If you were involved in a physical hands on confrontation with a bad guy, how easy would it be for the bg to fire your weapon against you? Does your carry weapon have an external manual safety like a 1911 or a internal grip and trigger safety such as a Springfield XD or Glock? Even if the bad gun knew nothing about a handgun, could he easily fire your weapon back at you? Does your holster have a thumb break or retention system or is it a open style holster?


----------



## Mike Barham (Mar 30, 2006)

I normally carry a Glock, which is obviously a "point and pull" pistol. I also use an open-top concealment holster. Since my pistol is properly concealed, I don't waste a lot of mental energy on worrying about a criminal swiping my pistol off my hip, since he can't even see it. I also know some retention technique, which is something every gun carrier should know.

If I were carrying openly, I would do so in a Level II retention holster if wearing a point and pull gun. Alternately, I'd carry a 1911-pattern gun in a Level I holster.


----------



## Shipwreck (Jan 26, 2006)

Yes, even with a thumb break - all these leather CCW holsters have no retention. If U are worried about retention, U need those holsters that most police officers carry - gun won't come out w/o pulling at a certain angle.

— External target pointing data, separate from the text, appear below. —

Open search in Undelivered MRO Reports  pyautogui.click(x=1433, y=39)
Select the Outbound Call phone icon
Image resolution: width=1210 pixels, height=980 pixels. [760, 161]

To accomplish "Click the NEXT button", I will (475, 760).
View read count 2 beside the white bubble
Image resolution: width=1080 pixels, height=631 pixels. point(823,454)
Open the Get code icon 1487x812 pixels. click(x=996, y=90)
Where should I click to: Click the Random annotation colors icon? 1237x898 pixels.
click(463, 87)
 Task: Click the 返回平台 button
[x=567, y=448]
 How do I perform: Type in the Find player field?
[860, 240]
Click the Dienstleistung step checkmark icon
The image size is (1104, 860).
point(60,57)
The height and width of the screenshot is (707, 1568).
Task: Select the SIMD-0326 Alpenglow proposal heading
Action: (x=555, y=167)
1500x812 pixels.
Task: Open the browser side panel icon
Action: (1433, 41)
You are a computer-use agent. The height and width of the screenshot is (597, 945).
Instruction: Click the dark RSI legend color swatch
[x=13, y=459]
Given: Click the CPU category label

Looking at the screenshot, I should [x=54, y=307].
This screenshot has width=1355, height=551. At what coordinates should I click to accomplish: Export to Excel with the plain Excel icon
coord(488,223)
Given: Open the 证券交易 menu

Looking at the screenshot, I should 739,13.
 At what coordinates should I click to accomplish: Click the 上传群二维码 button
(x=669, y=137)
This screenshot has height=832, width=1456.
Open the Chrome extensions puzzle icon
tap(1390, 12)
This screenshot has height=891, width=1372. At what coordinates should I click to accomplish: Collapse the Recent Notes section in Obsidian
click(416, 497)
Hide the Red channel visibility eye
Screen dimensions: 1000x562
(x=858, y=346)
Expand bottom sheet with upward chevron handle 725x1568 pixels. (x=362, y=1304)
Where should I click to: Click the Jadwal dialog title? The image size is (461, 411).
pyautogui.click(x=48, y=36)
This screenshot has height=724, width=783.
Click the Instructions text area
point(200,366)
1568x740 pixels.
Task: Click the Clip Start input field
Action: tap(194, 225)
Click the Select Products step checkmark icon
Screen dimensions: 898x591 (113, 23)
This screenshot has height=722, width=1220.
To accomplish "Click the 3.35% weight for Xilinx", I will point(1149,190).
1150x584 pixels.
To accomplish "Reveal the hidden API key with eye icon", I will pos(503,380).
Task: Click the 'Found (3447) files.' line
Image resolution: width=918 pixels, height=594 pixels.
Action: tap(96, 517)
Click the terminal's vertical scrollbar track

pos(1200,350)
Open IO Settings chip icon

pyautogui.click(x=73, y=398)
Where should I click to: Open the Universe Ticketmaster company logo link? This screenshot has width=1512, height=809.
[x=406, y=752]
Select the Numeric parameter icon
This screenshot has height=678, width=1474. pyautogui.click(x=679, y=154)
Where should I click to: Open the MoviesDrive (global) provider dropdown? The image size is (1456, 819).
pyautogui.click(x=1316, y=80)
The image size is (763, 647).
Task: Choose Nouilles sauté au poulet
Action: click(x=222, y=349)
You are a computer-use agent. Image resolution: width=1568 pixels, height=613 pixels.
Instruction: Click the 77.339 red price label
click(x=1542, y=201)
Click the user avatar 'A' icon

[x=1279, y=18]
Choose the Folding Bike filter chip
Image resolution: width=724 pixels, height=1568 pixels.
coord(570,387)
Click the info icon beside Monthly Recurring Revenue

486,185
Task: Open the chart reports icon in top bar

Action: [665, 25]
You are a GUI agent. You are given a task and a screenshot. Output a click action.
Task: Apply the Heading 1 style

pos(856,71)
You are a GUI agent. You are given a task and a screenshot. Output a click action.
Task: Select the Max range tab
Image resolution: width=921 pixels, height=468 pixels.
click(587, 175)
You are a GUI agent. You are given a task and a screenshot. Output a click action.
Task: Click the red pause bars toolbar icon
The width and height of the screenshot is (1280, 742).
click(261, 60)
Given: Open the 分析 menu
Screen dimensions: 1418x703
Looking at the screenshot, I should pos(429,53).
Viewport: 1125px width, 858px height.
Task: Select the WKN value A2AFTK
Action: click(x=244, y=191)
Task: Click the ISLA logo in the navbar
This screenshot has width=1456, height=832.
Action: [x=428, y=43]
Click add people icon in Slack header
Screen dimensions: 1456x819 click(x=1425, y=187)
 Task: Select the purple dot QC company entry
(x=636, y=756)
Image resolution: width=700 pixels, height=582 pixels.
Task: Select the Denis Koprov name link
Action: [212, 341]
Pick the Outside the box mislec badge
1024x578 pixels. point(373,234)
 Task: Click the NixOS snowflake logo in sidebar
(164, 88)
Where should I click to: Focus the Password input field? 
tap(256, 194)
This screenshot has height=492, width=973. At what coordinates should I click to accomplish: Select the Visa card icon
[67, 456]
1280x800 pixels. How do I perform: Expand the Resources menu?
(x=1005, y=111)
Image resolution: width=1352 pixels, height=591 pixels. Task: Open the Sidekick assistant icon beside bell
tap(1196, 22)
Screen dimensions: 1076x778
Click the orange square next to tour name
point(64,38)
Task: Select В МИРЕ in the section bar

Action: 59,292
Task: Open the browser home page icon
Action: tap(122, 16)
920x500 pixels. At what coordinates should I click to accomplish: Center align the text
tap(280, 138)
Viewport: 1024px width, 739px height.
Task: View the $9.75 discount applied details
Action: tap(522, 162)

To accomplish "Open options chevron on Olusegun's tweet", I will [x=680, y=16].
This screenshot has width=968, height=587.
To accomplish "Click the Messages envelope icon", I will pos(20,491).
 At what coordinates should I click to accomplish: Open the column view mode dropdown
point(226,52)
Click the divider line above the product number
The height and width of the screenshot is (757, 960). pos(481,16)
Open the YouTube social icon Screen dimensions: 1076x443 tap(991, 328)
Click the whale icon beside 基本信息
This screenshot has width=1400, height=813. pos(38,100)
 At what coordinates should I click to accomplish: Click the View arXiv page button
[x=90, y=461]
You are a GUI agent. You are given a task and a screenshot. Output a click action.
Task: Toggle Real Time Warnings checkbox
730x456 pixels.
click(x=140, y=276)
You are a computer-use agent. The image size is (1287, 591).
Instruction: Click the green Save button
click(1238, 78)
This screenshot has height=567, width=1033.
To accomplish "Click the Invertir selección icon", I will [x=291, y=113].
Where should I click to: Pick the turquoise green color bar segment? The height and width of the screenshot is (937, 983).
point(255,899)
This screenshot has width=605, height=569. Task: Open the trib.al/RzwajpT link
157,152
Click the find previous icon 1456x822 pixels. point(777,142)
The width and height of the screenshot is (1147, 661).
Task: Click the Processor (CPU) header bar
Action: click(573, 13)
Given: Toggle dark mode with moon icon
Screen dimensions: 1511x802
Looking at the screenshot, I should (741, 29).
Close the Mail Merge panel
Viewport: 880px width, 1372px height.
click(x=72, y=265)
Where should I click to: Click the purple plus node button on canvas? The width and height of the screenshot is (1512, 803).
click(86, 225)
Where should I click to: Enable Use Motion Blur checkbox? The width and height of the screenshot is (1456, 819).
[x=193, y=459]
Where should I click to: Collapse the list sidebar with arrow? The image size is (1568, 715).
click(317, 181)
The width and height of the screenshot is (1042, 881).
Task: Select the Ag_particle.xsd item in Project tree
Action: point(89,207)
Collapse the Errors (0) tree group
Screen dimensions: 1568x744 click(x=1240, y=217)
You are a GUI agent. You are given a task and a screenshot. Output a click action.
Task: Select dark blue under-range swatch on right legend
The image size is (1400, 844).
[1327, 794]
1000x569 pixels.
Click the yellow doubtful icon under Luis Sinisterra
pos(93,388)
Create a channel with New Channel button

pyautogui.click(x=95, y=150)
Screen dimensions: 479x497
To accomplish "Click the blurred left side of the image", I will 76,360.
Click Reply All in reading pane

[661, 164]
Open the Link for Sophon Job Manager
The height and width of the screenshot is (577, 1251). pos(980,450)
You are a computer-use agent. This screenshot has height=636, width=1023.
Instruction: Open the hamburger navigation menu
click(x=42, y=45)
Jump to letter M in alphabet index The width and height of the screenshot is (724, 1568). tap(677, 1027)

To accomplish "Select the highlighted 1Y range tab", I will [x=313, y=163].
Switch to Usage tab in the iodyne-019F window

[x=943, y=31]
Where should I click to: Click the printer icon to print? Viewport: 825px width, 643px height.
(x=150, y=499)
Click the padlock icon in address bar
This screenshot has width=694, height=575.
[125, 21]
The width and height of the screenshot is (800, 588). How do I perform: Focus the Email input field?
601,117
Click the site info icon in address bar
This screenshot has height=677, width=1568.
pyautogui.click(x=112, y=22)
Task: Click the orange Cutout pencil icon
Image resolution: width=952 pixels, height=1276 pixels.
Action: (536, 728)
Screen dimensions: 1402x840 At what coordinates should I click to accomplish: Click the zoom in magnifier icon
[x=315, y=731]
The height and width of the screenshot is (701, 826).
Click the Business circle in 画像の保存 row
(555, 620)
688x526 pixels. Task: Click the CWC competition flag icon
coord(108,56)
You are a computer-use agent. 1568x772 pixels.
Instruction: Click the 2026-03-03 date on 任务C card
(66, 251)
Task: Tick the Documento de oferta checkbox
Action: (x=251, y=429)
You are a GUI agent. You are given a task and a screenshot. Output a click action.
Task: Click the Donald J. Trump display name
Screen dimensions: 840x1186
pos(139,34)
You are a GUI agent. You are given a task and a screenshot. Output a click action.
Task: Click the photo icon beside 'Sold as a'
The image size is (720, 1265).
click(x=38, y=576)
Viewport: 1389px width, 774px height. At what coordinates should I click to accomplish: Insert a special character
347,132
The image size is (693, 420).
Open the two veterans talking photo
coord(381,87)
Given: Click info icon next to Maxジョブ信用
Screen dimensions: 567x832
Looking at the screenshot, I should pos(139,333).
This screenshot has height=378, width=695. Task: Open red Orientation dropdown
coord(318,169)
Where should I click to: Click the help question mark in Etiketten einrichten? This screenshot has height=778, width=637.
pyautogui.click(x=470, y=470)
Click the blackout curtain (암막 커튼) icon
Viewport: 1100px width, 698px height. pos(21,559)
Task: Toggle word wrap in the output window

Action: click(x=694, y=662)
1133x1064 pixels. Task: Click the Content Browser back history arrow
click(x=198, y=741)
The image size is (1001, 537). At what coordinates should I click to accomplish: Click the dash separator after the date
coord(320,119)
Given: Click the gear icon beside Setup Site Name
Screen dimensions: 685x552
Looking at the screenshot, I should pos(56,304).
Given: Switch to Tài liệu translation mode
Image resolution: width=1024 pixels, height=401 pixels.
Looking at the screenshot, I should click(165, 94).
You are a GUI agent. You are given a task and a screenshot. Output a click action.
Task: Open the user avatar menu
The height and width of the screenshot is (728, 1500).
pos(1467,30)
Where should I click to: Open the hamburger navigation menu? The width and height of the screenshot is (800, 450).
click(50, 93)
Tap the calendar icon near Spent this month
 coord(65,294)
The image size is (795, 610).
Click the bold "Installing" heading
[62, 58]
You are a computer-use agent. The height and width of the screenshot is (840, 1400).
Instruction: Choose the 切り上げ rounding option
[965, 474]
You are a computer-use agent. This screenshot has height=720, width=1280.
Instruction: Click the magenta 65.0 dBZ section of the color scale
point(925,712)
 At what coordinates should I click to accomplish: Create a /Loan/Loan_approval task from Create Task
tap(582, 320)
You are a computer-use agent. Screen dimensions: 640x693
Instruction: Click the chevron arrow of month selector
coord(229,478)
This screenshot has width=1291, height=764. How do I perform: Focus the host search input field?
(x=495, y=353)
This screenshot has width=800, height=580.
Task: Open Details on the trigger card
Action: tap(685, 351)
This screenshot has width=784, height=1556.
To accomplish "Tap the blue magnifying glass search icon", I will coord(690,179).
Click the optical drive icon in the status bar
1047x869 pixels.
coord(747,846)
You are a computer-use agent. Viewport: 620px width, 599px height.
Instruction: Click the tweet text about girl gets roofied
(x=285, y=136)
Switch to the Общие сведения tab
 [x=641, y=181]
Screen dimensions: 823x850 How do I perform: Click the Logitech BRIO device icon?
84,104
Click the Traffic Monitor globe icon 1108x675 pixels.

I like thumb break belt holsters from my time carrying 1911s. So, I get that when I buy a leather waise belt holster. It also gives me a little more peace of mind that it won't fly out accidentally.


----------



## john doe. (Aug 26, 2006)

Mike Barham at Galco said:


> I normally carry a Glock, which is obviously a "point and pull" pistol. I also use an open-top concealment holster. Since my pistol is properly concealed, and don't waste a lot of mental energy on worrying about a criminal swiping my pistol off my hip, since he can't even see it. I also know some retention technique, which is something every gun carrier should know.
> 
> If I were carrying openly, I would do so in a Level II retention holster if wearing a point and pull gun. Alternately, I'd carry a 1911-pattern gun in a Level I holster.


Same here.


----------



## SuckLead (Jul 4, 2006)

When I carry my Bersa I usually have it on my ankle, and the safety is on, no round in the chamber. I have gotten it to a habit now to chamber one as I am pulling it out, though, so there would be a chambered round at the point you speak of. (I haven't gotten to a level with my Bersa yet where I trust it to not shoot my foot off at random) My Sig is normally on my hip these days in my Galco pancake holster with the thumb break. I learned a few good tricks with this gun and holster via armored transport.


----------



## jwkimber45 (May 6, 2006)

> Since my pistol is properly concealed, I don't waste a lot of mental energy on worrying about a criminal swiping my pistol off my hip, since he can't even see it. I also know some retention technique, which is something every gun carrier should know.


Exactly!!

Also, proper situational awareness will go a long way to prevent a hand to hand conflict with Mr BadGuy


----------